第2話

「現場を知らない社員が製造業で働くなど言語道断」というジョーの方針で十年ぶりに復活した現場実習。しかし、社内での評判は最悪であった。

現場実習は、実際に製造現場で社員を働かせることによって、工場内でのモノづくりやモノの流れを実体験する目的の他に、学生時代の幼稚な精神を叩きのめすという、一種のショック療法的な側面も兼ね備える。

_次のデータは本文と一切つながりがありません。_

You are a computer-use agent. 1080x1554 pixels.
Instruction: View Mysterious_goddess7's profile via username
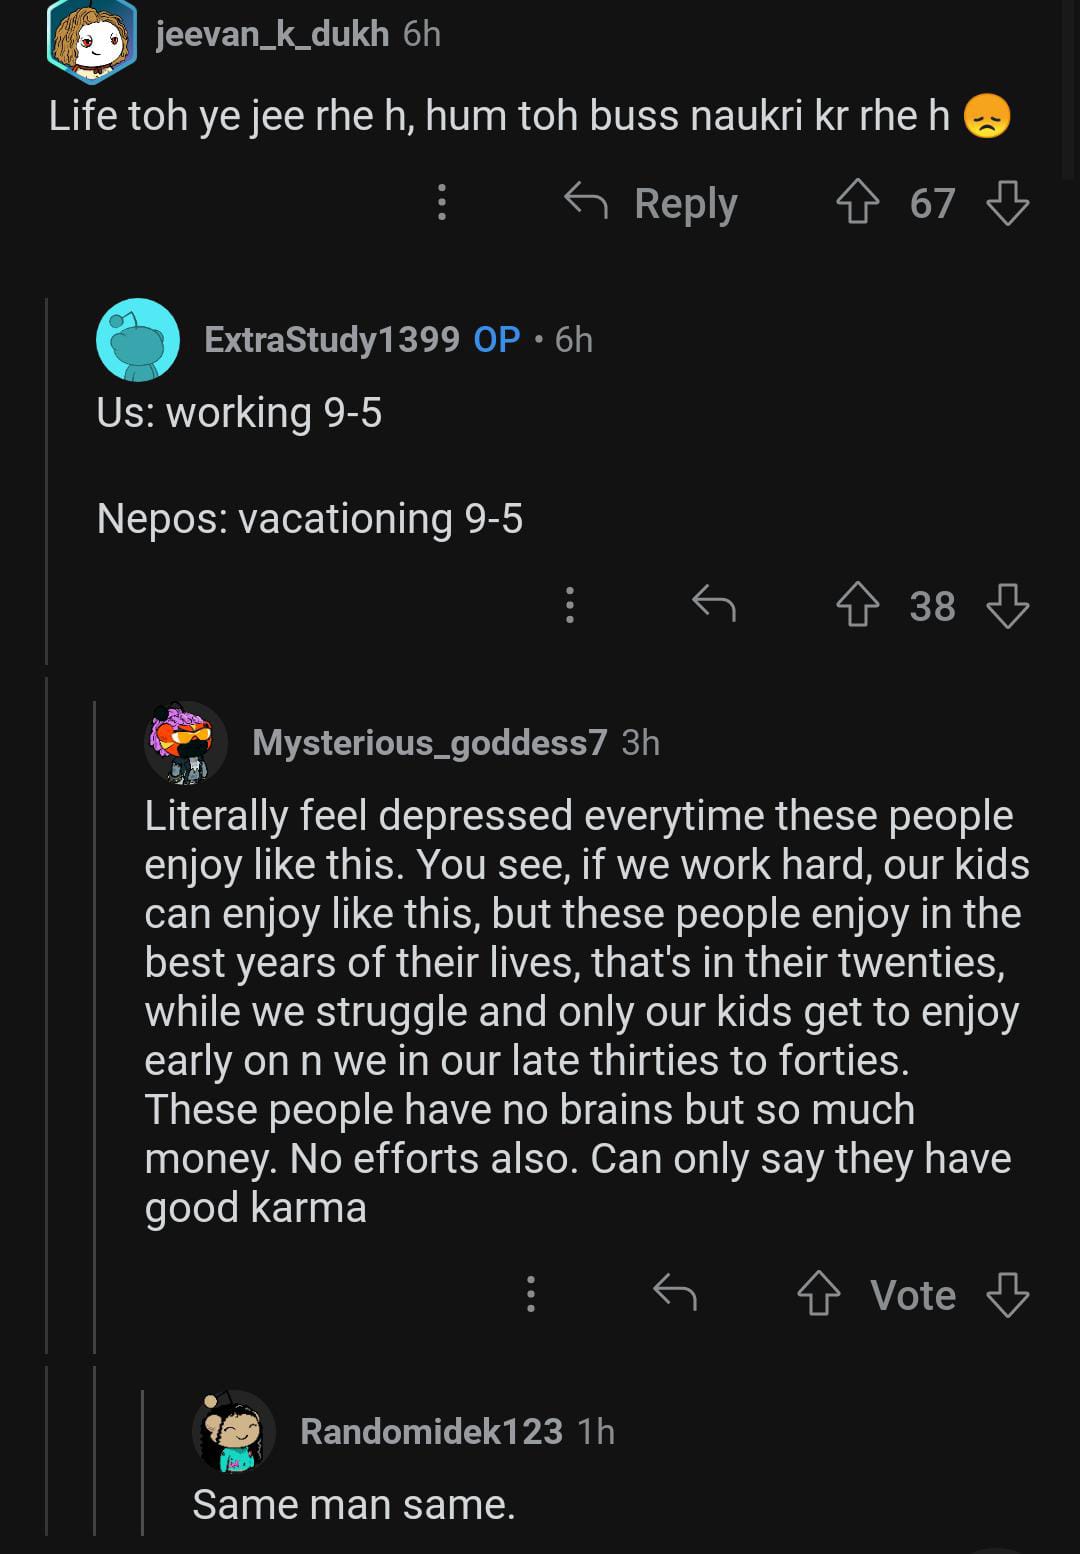(x=429, y=743)
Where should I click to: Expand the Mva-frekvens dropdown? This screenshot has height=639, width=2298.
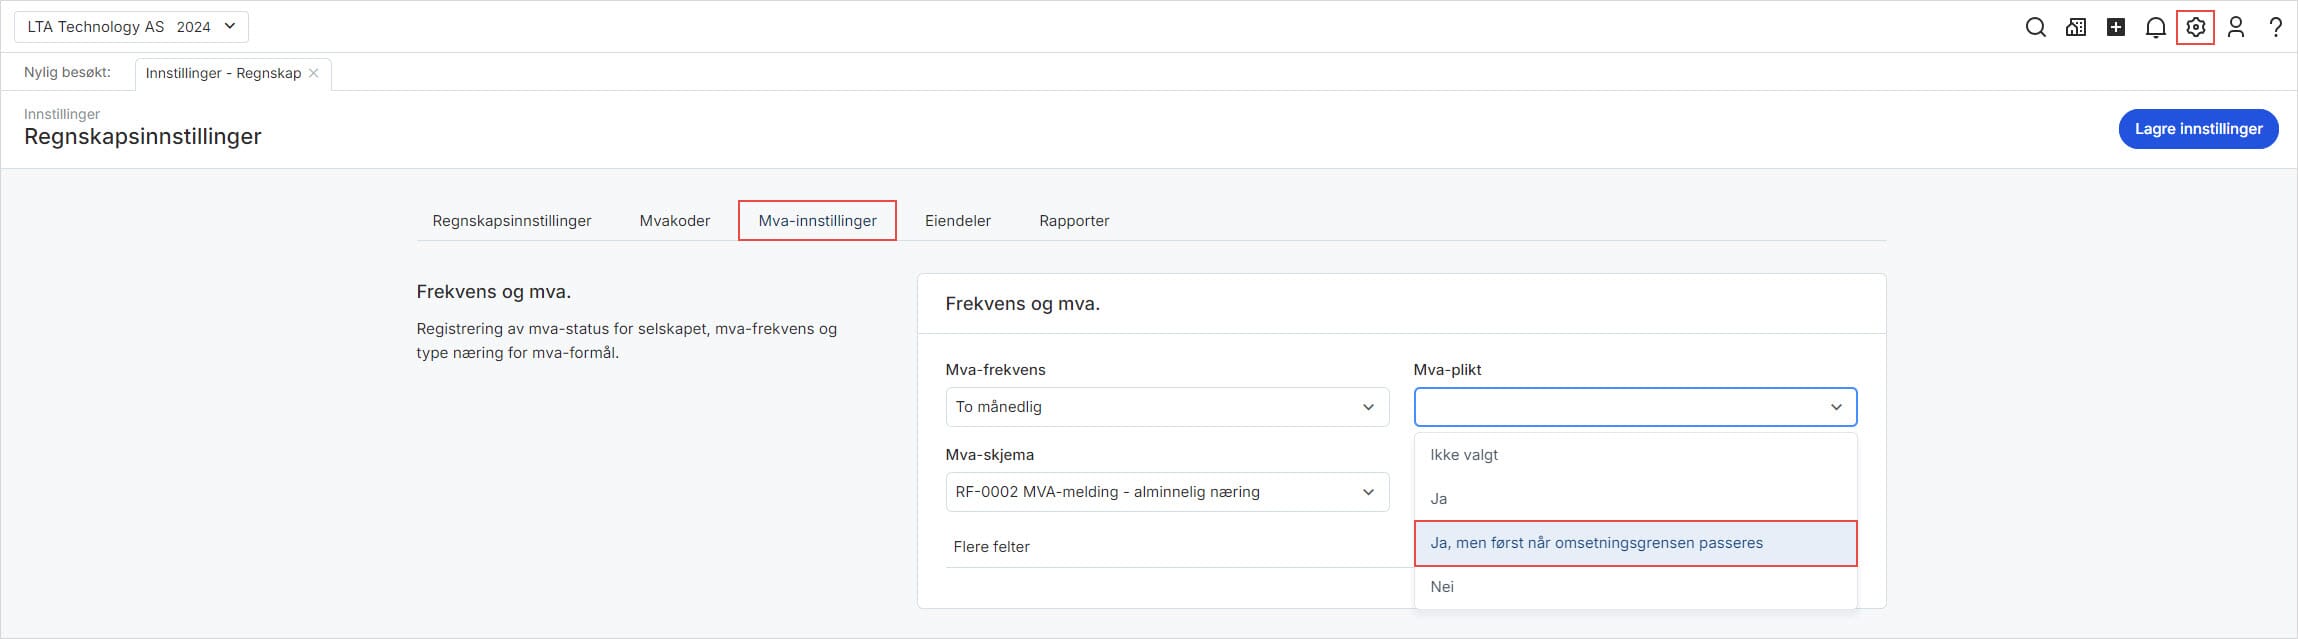(1166, 407)
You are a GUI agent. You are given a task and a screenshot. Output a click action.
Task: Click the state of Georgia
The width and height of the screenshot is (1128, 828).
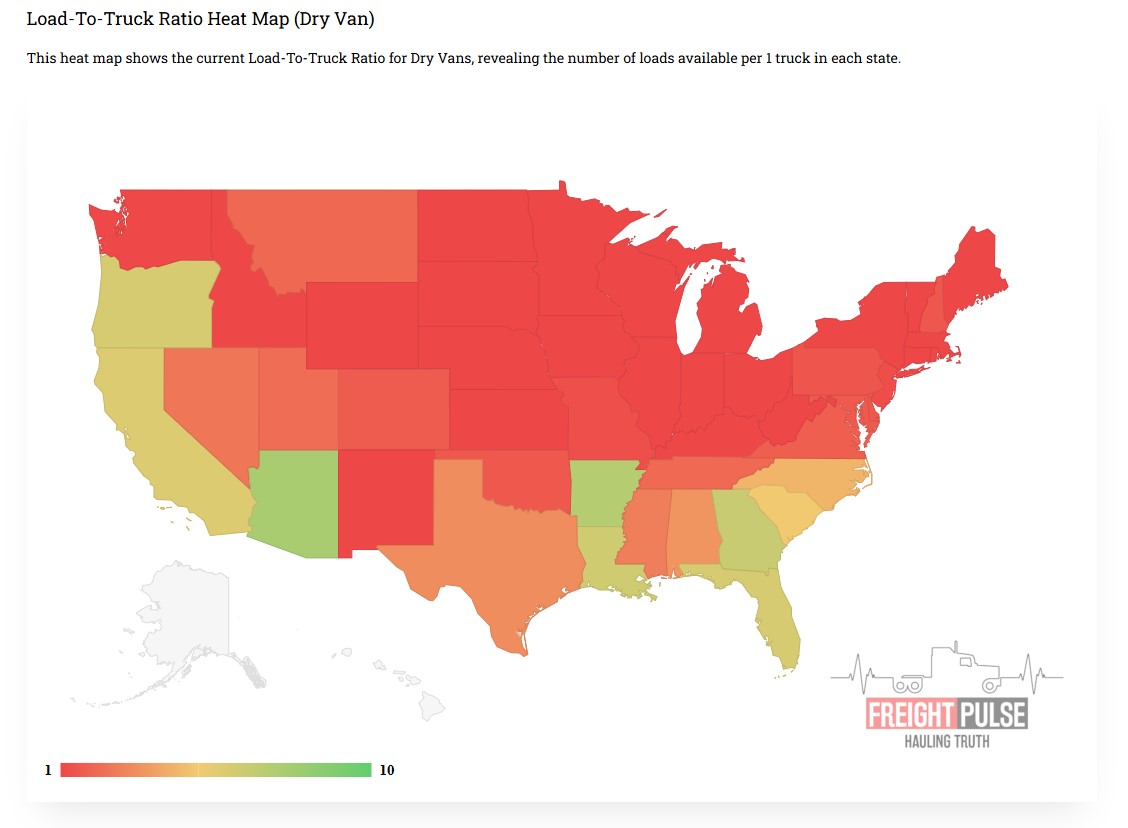point(752,530)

実習の対象は、これから入社する新卒社員はもちろん、現場実習のなかった空白の十年間に入社した三十代半ばまでの社員も含まれる。

「これは全社員を対象とした義務だ、例外はない。海外出向だとか、緊急の業務だとか、色んな言い訳をつけて工場実習を回避する者も現れているようだが、後追いでもいいから必ず受けさせる」

三十代半ばといえば、社会人として最も脂にのった時期で、既に主任級に昇進した社員もいれば、管理職登用試験の受験を考え始める者も少なくない。

「忙しいというのは言い訳にならない。短期的に仕事に穴が開くことよりも、現場を知らんで管理職になる方が、よっぽど危機だ」

現場実習への強制参加は、新卒社員よりも、既に入社数年が経ち、低落した会社環境に慣れ親しんだ中堅社員からの反発が強く、後追いの現場実習は彼らの間で、俗に「徴兵制」と揶揄された。

徴兵を知らせる「赤紙」は輪番で「いついつから、どこどこ工場で三年間」などと、電子メールで至極簡易的に通達される。

赤紙を受け取った社員は、

「私、来年から岐阜工場の圧造課になったんだけど、きついのかな」

「俺なんて不夜城と呼ばれる鋳鉄工場だぜ、来年から思いやられる」

などと不安に顔を青褪めさせながら、来る現場実習に備えるのであった。

実習の対象は、本社勤務であろうが、女性であろうが、幹部候補であろうが、例外はない。

「これはある意味、一種のハラスメント」、「精神論など時代錯誤である」、「工場行くくらいなら会社を辞める」などと反論が飛び交ったが、ジョーに言わせてみれば「言い訳など言語同断、嫌なら辞めろ」であり、そんな根性のない社員、辞めてもらった方が会社のためだと、ジョーは本気で考えていた。

「本当は三か月ほど、自衛隊のレンジャー訓練を受けさせることも考えたんやが。学生の生温い根性叩き直すには、顔に泥塗るほど厳しい訓練さすのもいいかと思って。でも工場実習の方が、会社の実益にも繋がるやろ。現場はいつも人がいないって嘆いてるから―」

そして次なるジョーの白羽の矢が白鳥に向けられるのは言うまでもない。